L'arbre qui cache la forêt  
Il y a 4 ou 5000 ans, ma végétation coulait des siècles heureux. Mes racines trempaient dans l’eau des sources, des ruisseaux et des rivières. Mes feuillages abritaient nombre d’animaux qui venaient se désaltérer dans l’onde pure du Tescou. J’étais la forêt de Sapiac, peuplée de grands chênes, frênes, ormes et tilleuls qui coiffaient prunelliers, poiriers, aubépines, noisetiers, églantiers, figuiers, cognassiers et griottiers. Une multitude d’insectes, d’oiseaux et de frugivores de toutes tailles venaient se régaler de mes fruits.
Il y a 4 ou 5000 ans, sonnait aussi pour moi l’heure du déclin. Nous assistions à la prolifération d’un animal qui se tenait debout sur les pattes arrières : le Chasséen, un bipède aussi inquiétant qu’agressif, un Homo Sapiens qui descendait à peine du singe. J’avais une stratégie pour m’en protéger, du moins de façon provisoire, et je vais vous la conter. J’essaierai d’imiter le langage primitif d’un bûcheron au poil revêche, autrement dit de mauvais poil :
« « Ramène-moi des grosses bûches, pas des brindilles, cette fois ! » qu’elle m’a grogné, Magdaleine. Je voudrais l’y voir, moi, avec les haches en bronze qu’on nous refile maintenant. Ce métal est trop mou ! Tout ce que j’ai réussi à couper, c’est ma frange, avec le rebond ! Qu’on nous rende les bonnes vieilles haches en silex, c’était quand même autre chose… En attendant, j’abattrais bien un prunellier ou un cognassier, un truc pas trop costaud quoi, mais bon sang d’aurochs, je ne vois que des chênes ! »

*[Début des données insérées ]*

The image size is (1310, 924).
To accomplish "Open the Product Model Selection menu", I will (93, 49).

Impassibles, les chênes bombaient le ventre, tels des baobabs, abritant derrière eux les arbres plus vulnérables. Ne dépassaient des troncs que quelques branches dont les feuilles tressaillaient de peur. Le bûcheron tourna et retourna sans trouver un arbuste à sa portée, puis il ramassa quelques grosses branches mortes pour ne pas trop décevoir Magdaleine.

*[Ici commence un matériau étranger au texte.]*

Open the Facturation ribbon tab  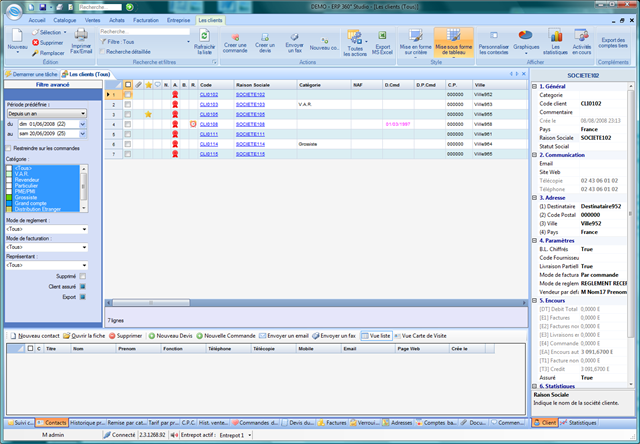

C’est ainsi que j’ai pu préserver mes arbres et mes arbustes encore quelques siècles, jusqu’à l’âge de fer et l’apparition d’outils bien plus redoutables.

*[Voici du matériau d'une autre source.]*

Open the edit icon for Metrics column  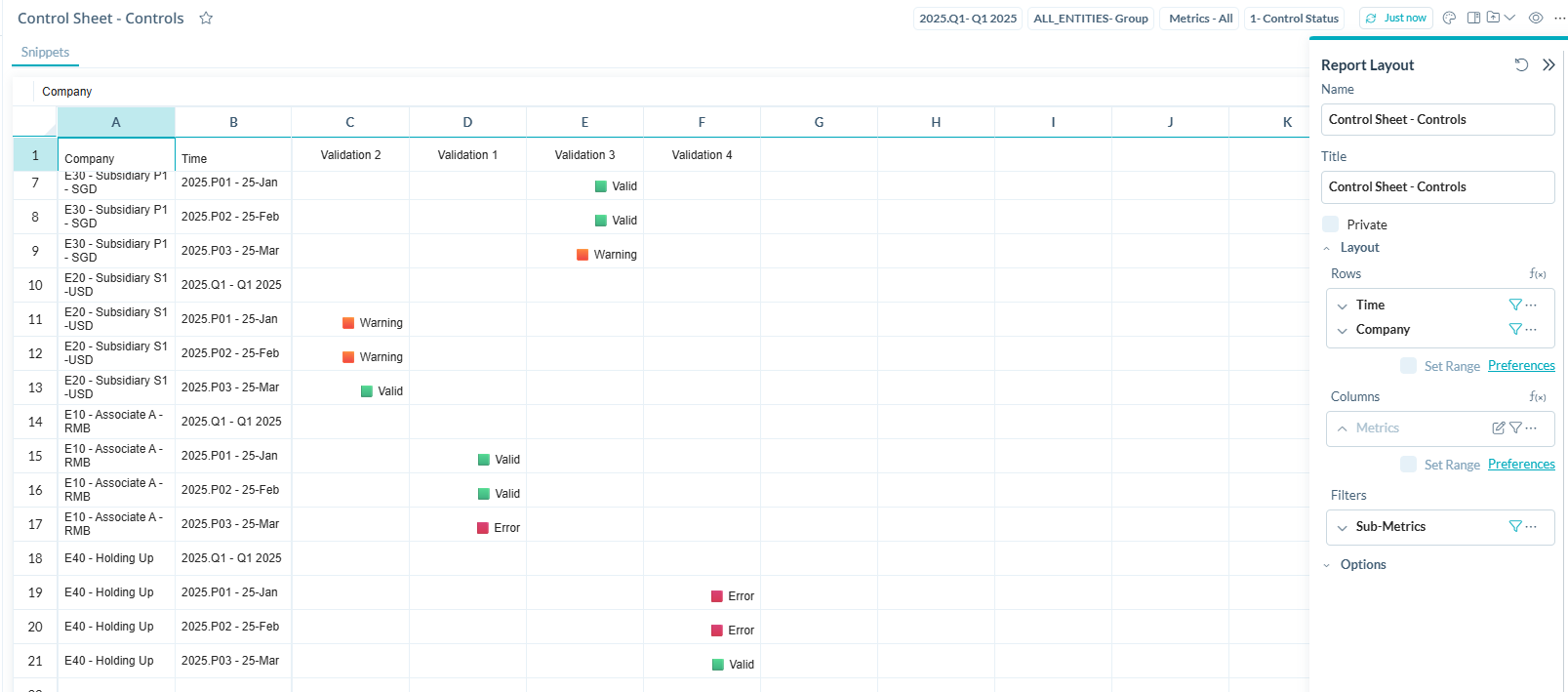[1498, 427]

Vous qui me lisez, vous descendez de ces malotrus qui ne m’ont laissé que le Jardin des plantes pour refuge. Vous transformâtes le Tescou en une voie lactée malodorante et indigeste. Platement, vous appelâtes la région « Quercy » parce que le latin « querquus » signifiait « chêne.» Et bien vous venez, je l’espère, de comprendre une chose : Le chêne, ce n’est que l’arbre qui cache la forêt.